Lesson 6.4

The Whole Service

Every piece in one place: embed (cached), search, rerank, augment, generate, all under one latency and cost budget. This is monkrag.

concepts 9 min read

Everything you learned, on one path.

You started with four hops: embed, search, augment, generate. That was the honest skeleton. Over six units you added the parts that make it actually work, and now they all sit on one request path. A question comes in and runs the whole gauntlet, once, while the user waits.

Here is the assembled picture. Each step is a lesson you already have.

question

cache? hit returns the vector, miss embeds it (and stores it)

search the index for the nearest passages

rerank those candidates with the cross-encoder (if it earns its cost)

augment, paste the top passages into the prompt, mind the order

generate the grounded answer with citations

All of it inside one p99 budget, with one cost-per-query total. The cache sits in front of embed; rerank sits between search and augment.

Where the time and money land.

Two things wrap the whole path: a time budget and a money budget. They do not land evenly. Most of the time usually sits in generation, because the model writes token by token, and a chunk sits in reranking if you turned it on. The cache claws time back on the embed step whenever a query repeats.

The money lands wherever you call an outside model: embedding each query and miss, and generating each answer. The cache cuts the embedding bill on hits. Reranking adds compute. Searching your own index is cheap because you built it and it runs on your machine. The skill is knowing which step is the expensive one for your traffic, and spending your attention there.

What "done" looks like.

A RAG pipeline that runs is not finished. Wiring is the easy part. The senior bar, the thing that makes this a real artifact instead of glue, is the measurement. Three things mark it done.

A measured budget: a p99 number you can defend, broken down across the stages, produced by a script anyone can rerun. A written verdict on each upgrade: does the cache earn its cost, does reranking, stated in recall and milliseconds, not in adjectives. And a baseline it beats: the naive version measured the same way, so every claim of "better" has a number behind it and something to be better than.

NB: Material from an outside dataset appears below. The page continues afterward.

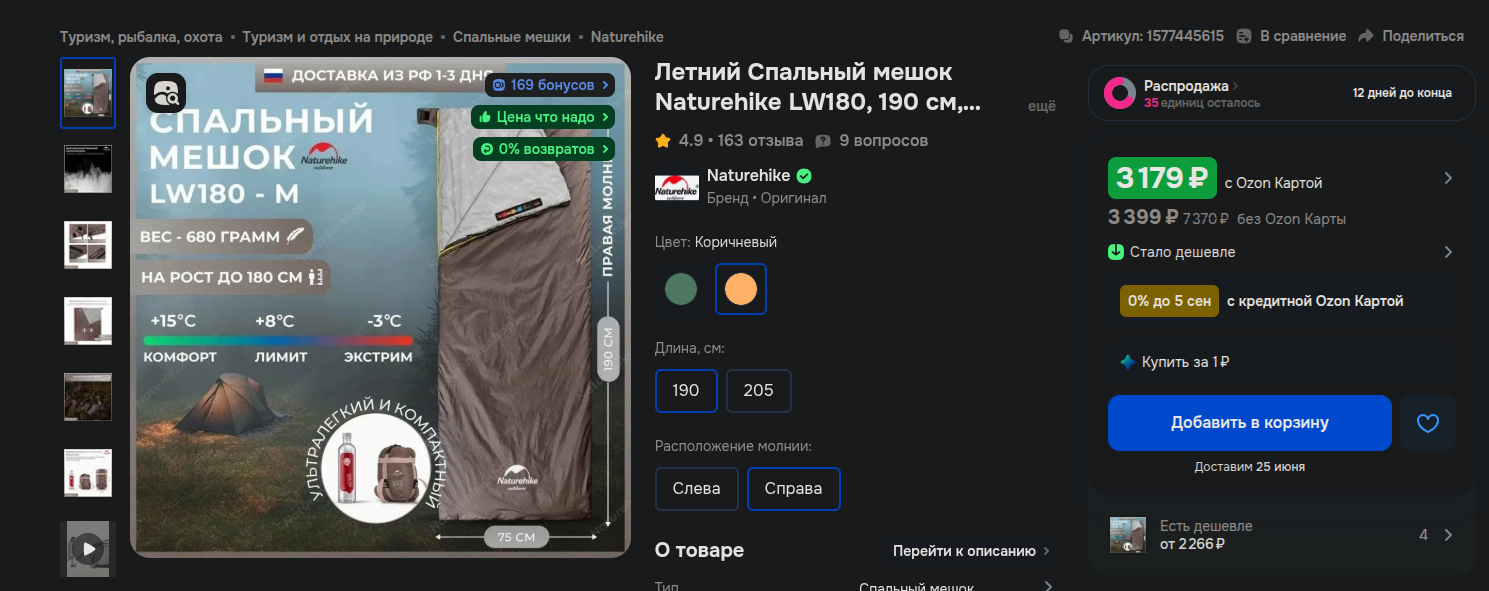The width and height of the screenshot is (1489, 591).
Task: Select the green color swatch
Action: (x=681, y=289)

A pipeline that runs is the start, not the finish. "Done" is a measured p99 budget, a written verdict on each upgrade in recall and milliseconds, and a baseline it provably beats. The measurement is the deliverable.

Now you write the system.

This course taught the ideas. How text becomes geometry, how nearest-neighbor search finds the right passages, how the prompt gets assembled and ordered, how the model answers from sources, how a scout and a judge sharpen the ranking, and how the whole thing holds under one budget. You have the concepts and the worked numbers behind every step.

What is left is the part where understanding sticks: the code. The course deliberately did not hand you monkrag's implementation, because the point was never to copy a system. It was to understand one well enough to build your own. So that is the handoff. You know what each hop does and why, what to measure, and what "done" means. Now go write the system, measure it honestly, and let the numbers tell you whether it earned its keep.

Key takeaways

1

The full service is the four hops plus a cache in front of embed and rerank between search and augment, all under one budget.

2

Most time lands in generation (and rerank if on); money lands wherever you call an outside model, and the cache claws both back on hits.

3

Done means a measured p99 budget, a written verdict on each upgrade, and a baseline it beats. The course gave you the ideas; now you write the system.